• **GIVEN TASK**
In the items from the beginning through the line containing "[x=1431, y=62]", change every "Instruction" to "Command" and leave everything else as it is. Reproduce only those lines.

^^^^^^^^

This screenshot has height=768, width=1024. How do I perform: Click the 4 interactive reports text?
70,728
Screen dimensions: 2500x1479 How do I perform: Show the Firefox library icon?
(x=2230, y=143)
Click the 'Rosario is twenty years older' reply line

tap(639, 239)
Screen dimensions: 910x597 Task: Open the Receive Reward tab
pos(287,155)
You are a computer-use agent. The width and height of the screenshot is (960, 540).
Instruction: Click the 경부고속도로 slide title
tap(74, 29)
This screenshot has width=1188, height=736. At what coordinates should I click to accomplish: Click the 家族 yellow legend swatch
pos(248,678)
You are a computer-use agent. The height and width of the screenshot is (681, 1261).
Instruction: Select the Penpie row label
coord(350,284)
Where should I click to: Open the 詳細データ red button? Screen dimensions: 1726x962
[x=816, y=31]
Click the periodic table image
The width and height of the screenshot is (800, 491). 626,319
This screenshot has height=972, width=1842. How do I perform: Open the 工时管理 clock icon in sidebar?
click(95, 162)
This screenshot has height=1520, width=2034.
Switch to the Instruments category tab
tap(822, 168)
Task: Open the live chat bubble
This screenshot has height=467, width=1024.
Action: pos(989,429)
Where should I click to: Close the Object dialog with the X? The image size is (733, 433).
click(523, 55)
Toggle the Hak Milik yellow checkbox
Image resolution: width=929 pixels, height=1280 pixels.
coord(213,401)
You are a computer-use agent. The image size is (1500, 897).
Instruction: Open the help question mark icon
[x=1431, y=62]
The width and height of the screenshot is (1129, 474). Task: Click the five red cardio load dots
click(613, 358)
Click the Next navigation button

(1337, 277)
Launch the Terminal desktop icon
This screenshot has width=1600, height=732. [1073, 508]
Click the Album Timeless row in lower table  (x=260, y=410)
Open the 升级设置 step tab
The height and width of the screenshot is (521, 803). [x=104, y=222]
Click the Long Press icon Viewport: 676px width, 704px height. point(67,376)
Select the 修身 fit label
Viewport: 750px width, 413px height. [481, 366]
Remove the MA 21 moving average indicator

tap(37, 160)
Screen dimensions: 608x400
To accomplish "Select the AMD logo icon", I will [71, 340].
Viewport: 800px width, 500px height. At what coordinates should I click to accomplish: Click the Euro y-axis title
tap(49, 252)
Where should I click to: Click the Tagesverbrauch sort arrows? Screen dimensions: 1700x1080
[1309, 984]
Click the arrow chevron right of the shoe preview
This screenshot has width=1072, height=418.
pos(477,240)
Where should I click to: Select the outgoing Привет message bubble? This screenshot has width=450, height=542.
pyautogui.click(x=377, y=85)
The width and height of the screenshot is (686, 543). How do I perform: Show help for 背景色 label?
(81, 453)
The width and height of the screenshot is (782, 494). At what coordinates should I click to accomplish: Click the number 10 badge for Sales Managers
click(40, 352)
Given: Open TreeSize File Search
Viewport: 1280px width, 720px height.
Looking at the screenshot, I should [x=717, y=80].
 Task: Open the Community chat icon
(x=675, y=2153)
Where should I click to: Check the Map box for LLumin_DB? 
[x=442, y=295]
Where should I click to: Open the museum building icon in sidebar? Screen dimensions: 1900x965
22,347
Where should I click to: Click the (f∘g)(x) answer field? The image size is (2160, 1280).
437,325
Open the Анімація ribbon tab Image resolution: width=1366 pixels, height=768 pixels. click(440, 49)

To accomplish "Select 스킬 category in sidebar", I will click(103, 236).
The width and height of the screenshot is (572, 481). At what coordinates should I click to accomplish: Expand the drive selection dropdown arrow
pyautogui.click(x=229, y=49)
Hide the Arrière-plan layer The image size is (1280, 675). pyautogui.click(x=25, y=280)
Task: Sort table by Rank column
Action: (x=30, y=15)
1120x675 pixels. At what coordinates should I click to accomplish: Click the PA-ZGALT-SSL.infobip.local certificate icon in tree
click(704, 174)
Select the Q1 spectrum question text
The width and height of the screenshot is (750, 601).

^^^^^^^^

• **PROBLEM SOLUTION**
This screenshot has height=768, width=1024. How do I perform: Click the 4 interactive reports text?
70,728
Screen dimensions: 2500x1479 How do I perform: Show the Firefox library icon?
(x=2230, y=143)
Click the 'Rosario is twenty years older' reply line

tap(639, 239)
Screen dimensions: 910x597 Task: Open the Receive Reward tab
pos(287,155)
You are a computer-use agent. The width and height of the screenshot is (960, 540).
Command: Click the 경부고속도로 slide title
tap(74, 29)
This screenshot has width=1188, height=736. At what coordinates should I click to accomplish: Click the 家族 yellow legend swatch
pos(248,678)
You are a computer-use agent. The height and width of the screenshot is (681, 1261).
Command: Select the Penpie row label
coord(350,284)
Where should I click to: Open the 詳細データ red button? Screen dimensions: 1726x962
[x=816, y=31]
Click the periodic table image
The width and height of the screenshot is (800, 491). 626,319
This screenshot has height=972, width=1842. How do I perform: Open the 工时管理 clock icon in sidebar?
click(95, 162)
This screenshot has height=1520, width=2034.
Switch to the Instruments category tab
tap(822, 168)
Task: Open the live chat bubble
This screenshot has height=467, width=1024.
Action: pos(989,429)
Where should I click to: Close the Object dialog with the X? The image size is (733, 433).
click(523, 55)
Toggle the Hak Milik yellow checkbox
Image resolution: width=929 pixels, height=1280 pixels.
coord(213,401)
You are a computer-use agent. The image size is (1500, 897).
Command: Open the help question mark icon
[x=1431, y=62]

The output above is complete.